De plannen uit het Actieplan mbo ‘Focus op vakmanschap’ worden steeds concreter. Ondertussen heeft de Tweede Kamer via het wetsvoorstel ‘Doelmatige leerwegen en modernisering bekostiging’ ingestemd met een aantal belangrijke maatregelen uit het Actieplan. De veranderingen doen zich voornamelijk voor vanaf het schooljaar 2014/2015. Een overzicht.

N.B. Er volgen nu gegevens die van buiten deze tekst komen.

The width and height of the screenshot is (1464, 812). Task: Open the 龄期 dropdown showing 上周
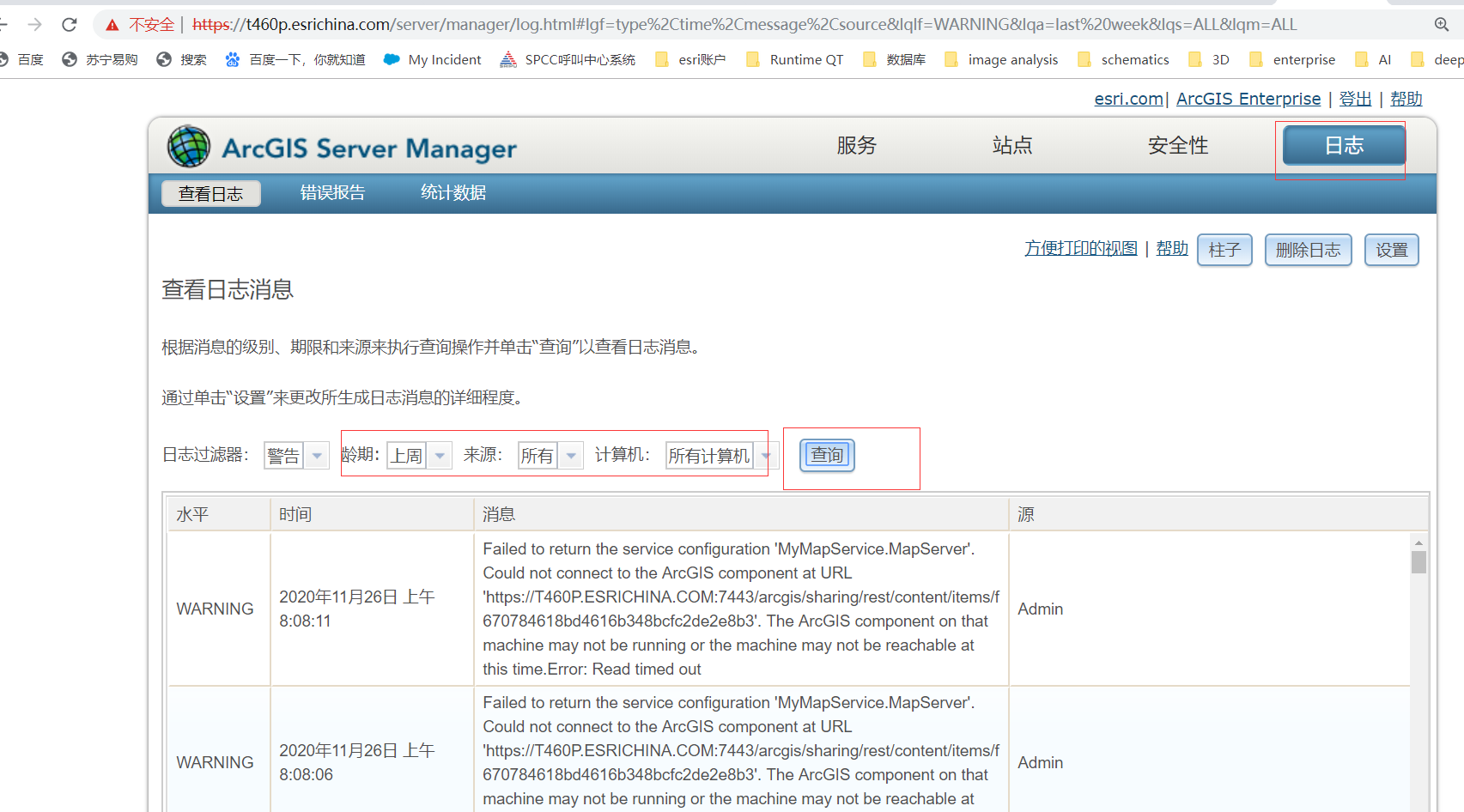pyautogui.click(x=439, y=455)
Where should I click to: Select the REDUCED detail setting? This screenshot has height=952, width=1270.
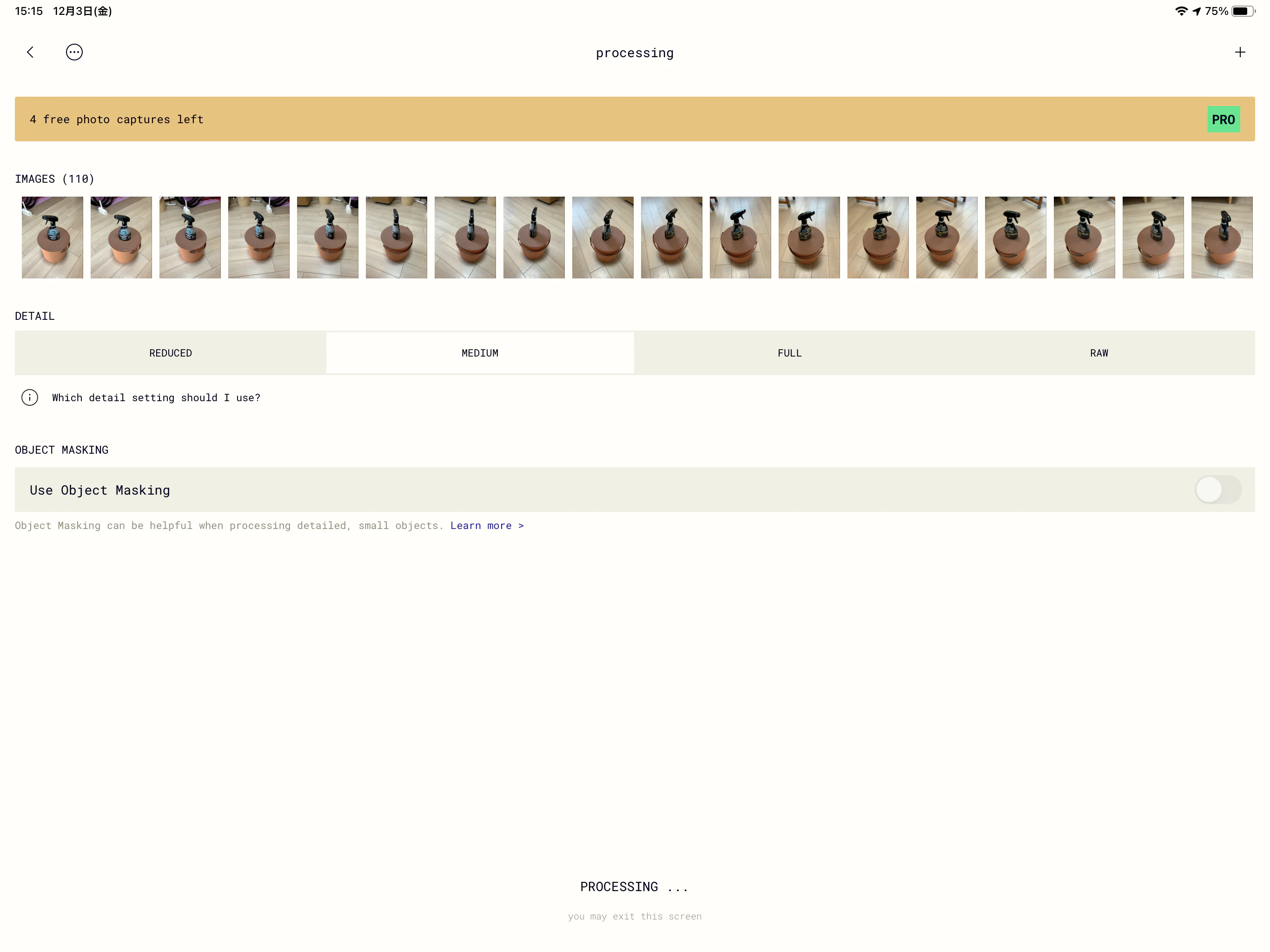(x=170, y=352)
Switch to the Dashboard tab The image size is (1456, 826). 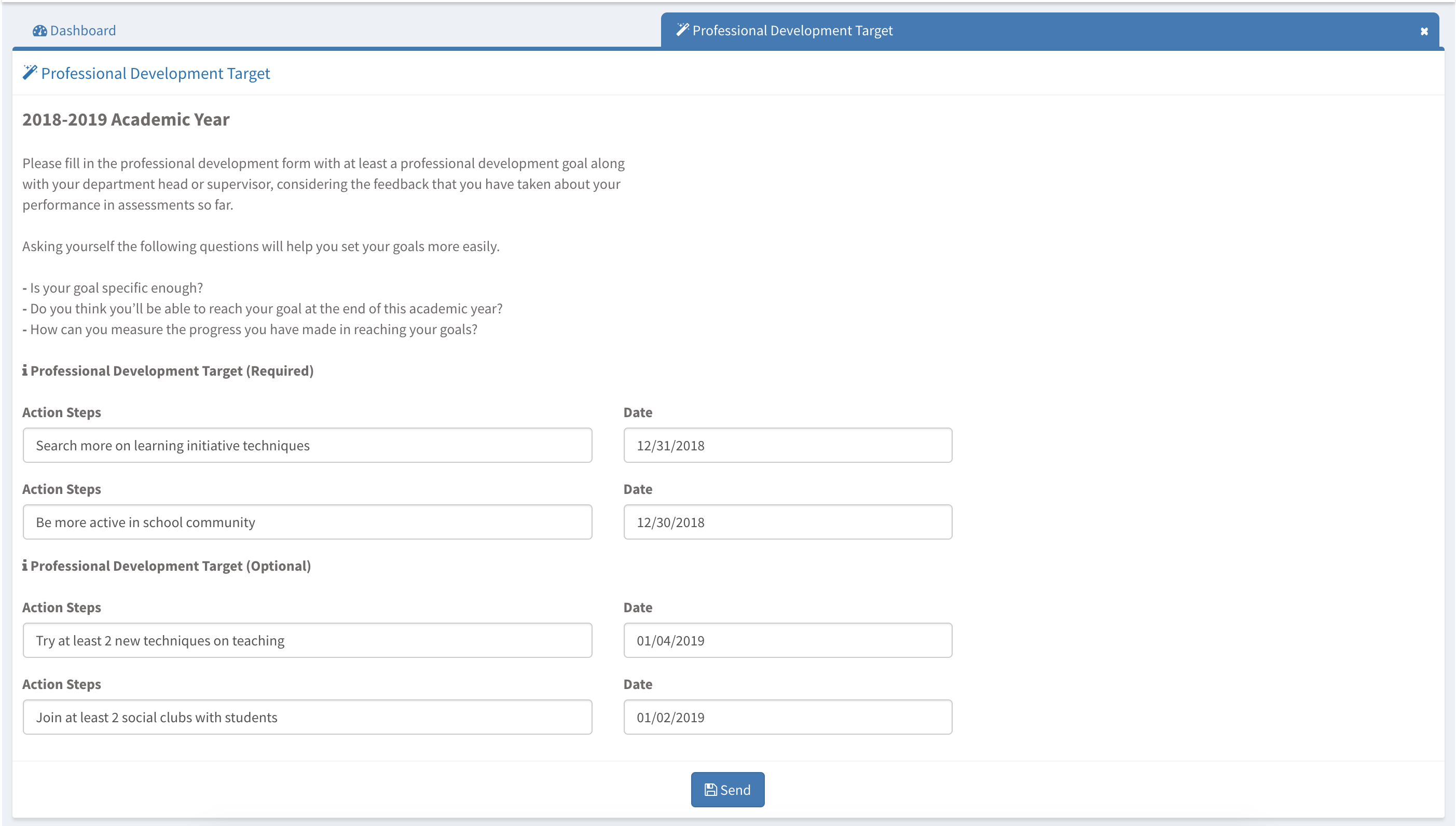(83, 31)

Intensiever onderwijs: verkorting
Een van de centrale doelstellingen van Focus op vakmanschap is het aanbieden van intensieve, uitdagende en aantrekkelijke opleidingen. Daartoe worden onder andere de meeste vierjarige mbo-opleidingen verkort tot drie jaar. De stichting Samenwerking Beroepsonderwijs Bedrijfsleven (SBB) een lijst vastgesteld met opleidingen die vier jaar mogen blijven duren.
MBO 1 0,5-1 jaar 1 jaar
MBO 2 2-3 jaar 1-2 jaar
MBO 3 2-4 jaar 2-3 jaar
MBO 4 3-4 jaar 3 jaar
Intensiever onderwijs: intensivering
De mbo-opleidingen worden niet alleen korter, het is ook de bedoeling het onderwijs te intensiveren. Met name het eerste jaar van de opleiding moet meer onderwijsuren gaan omvatten. Intensiever onderwijs, met meer lesuren en meer contact tussen student en docent, kan onder andere bijdragen aan het verder terugdringen van de voortijdige schooluitval. Het wetsvoorstel ‘Doelmatige leerwegen en modernisering bekostiging’ bevat gedetailleerde minimumvoorschriften over de studielast en de begeleide onderwijstijd van opleidingen. Uitgangspunt is een studielast van 1.600 uren per jaar: veertig weken van veertig uren. De school moet per opleiding zorgen voor een evenwichtig programma, met een goede mix tussen onderwijs op school en stage.
Vlak voor de behandeling van het wetsvoorstel in de Tweede Kamer heeft de minister haar plannen nog ingrijpend gewijzigd. Kern van deze wijziging is dat scholen een zorgplicht hebben voor een intensief onderwijsprogramma. Scholen die zich houden aan de wettelijke urennorm voldoen in ieder geval aan deze zorgplicht. Nieuw is dat er ook ruimte is voor ‘een andere invulling’. Scholen hebben, onder voorwaarden, de ruimte om een onderwijsprogramma aan te bieden dat niet volledig aan de urennormen voldoet. Men kan dan denken aan innovatieve vormen van onderwijs als e-learning of aan juist intensiever onderwijs op maat in kleinere groepen, zodat per saldo met minder onderwijsuren volstaan kan worden.
Ook kunnen scholen op grond van deze wijziging meer lessen laten verzorgen door vakkrachten uit het bedrijfsleven. Aan zo’n minder intensief onderwijsprogramma is wel een aantal eisen verbonden. Zo moet de school een opleidingsprogramma dat niet voldoet aan de urennorm voorleggen aan de deelnemersraad, het medezeggenschapsorgaan van studenten. De deelnemersraad heeft een instemmingsrecht voor dit onderwerp, met andere woorden: zonder instemming van de deelnemersraad moet de school een onderwijsprogramma aanbieden dat voldoen aan de wettelijke urennorm. Daarnaast moet de school die afwijkt van de urennorm dit weloverwogen doen. Er moet sprake zijn van een duidelijk omschreven onderwijsvisie, waarbij de kwaliteit is gewaarborgd. Ten slotte moet via tevredenheidsonderzoeken de kwaliteit van het onderwijs aangetoond kunnen worden.
Al met al hebben scholen met de laatste wijziging van de wet meer ruimte en vrijheid gekregen. Maar aan deze ruimte zijn zoveel randvoorwaarden en eisen verbonden dat het de vraag is of veel scholen gebruik zullen maken van de geboden vrijheid.